Una mañana cualquiera te levantas, te miras en el espejo y con una atención poco acostumbrada a tu propio ser descubres las cicatrices que te dejó la vida. Algunas son ya sólo una fina línea blanquecina, a penas perceptible, otras rosadas, recientes, parecen resistirse a pasar desapercibidas. Pasas suavemente tu dedo por encima, notas su relieve, recuerdas. Tu boca se retuerce en una media sonrisa y piensas en aquellos días en los que creías, en los que tenías fe, en los que querías comerte el mundo….

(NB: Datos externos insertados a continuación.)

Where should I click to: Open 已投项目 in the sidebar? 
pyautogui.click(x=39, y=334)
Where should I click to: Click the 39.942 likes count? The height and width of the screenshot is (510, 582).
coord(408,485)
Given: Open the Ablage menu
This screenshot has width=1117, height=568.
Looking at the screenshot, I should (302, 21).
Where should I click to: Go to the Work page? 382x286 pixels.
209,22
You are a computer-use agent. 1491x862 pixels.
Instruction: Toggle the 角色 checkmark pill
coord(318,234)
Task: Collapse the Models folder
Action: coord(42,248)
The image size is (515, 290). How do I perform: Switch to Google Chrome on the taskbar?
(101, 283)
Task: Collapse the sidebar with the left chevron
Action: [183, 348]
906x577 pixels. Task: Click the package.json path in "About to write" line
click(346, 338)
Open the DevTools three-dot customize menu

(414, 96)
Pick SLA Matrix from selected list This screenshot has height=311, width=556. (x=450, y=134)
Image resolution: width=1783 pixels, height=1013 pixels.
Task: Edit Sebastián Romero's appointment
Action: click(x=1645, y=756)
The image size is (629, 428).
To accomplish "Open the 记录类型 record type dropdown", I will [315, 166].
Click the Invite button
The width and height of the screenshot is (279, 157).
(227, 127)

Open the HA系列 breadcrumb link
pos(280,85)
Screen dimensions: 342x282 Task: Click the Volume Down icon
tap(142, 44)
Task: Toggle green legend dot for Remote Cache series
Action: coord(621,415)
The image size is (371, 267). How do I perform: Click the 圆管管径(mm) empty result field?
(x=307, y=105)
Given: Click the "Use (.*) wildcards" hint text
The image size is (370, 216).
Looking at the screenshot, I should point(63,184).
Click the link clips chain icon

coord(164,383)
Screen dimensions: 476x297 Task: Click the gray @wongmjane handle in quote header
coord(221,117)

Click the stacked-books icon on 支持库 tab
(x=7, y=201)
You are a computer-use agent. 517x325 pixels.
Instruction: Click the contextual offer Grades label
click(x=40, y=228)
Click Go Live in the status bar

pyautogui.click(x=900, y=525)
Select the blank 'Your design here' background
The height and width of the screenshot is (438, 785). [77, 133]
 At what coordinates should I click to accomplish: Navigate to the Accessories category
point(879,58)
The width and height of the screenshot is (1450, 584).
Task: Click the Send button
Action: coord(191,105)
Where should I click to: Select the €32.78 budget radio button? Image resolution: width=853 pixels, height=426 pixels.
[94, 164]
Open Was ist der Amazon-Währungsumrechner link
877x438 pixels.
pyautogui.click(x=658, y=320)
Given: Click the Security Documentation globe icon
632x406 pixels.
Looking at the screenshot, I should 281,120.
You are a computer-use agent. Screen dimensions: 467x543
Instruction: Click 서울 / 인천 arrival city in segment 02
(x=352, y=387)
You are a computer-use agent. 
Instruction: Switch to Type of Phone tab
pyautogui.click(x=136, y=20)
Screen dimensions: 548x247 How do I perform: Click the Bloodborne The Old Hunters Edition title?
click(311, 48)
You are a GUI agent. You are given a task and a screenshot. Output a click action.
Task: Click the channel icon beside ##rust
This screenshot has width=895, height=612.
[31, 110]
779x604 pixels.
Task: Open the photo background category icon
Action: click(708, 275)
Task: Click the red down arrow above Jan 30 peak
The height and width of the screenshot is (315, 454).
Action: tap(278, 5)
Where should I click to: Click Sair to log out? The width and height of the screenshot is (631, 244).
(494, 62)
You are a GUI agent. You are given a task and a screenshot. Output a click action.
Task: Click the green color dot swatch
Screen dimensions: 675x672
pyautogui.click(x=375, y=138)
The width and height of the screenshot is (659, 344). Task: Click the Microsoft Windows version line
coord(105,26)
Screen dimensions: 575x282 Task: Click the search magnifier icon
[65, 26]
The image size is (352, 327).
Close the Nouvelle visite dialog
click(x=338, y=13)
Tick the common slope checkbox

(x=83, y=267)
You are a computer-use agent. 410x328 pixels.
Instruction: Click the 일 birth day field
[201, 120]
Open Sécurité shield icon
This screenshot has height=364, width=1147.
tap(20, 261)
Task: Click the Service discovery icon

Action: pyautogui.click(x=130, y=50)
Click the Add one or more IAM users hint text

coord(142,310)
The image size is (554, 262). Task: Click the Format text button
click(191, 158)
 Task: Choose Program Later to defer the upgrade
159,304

El agua fresca devuelve a tu rostro cierta apariencia de normalidad. Te acicalas, te vistes, te peinas… Y una última mirada al espejo antes de salir a la calle, a enfrentarte de nuevo al invisible enemigo. Ése que se refleja en el espejo no es el perdedor que no consiguió comerse el mundo. Ése, que tan bien disimula los mordiscos que le ha dado la vida, ése es el luchador que ha decidido permanecer en el combate. Cada uno de los golpes recibidos, cada cicatriz, cada desperfecto, es un recuerdo de tus múltiples batallas. Unas perdidas, otras ganadas. Cada batalla es un paso que te ha traído hasta aquí. Cada fracaso, un motivo para seguir adelante. Cada victoria una razón para no rendirse.
Sonríe, estás vivo. Sonríe y sal a fuera a intentar comerte de nuevo el mundo, antes de que el mundo te devore.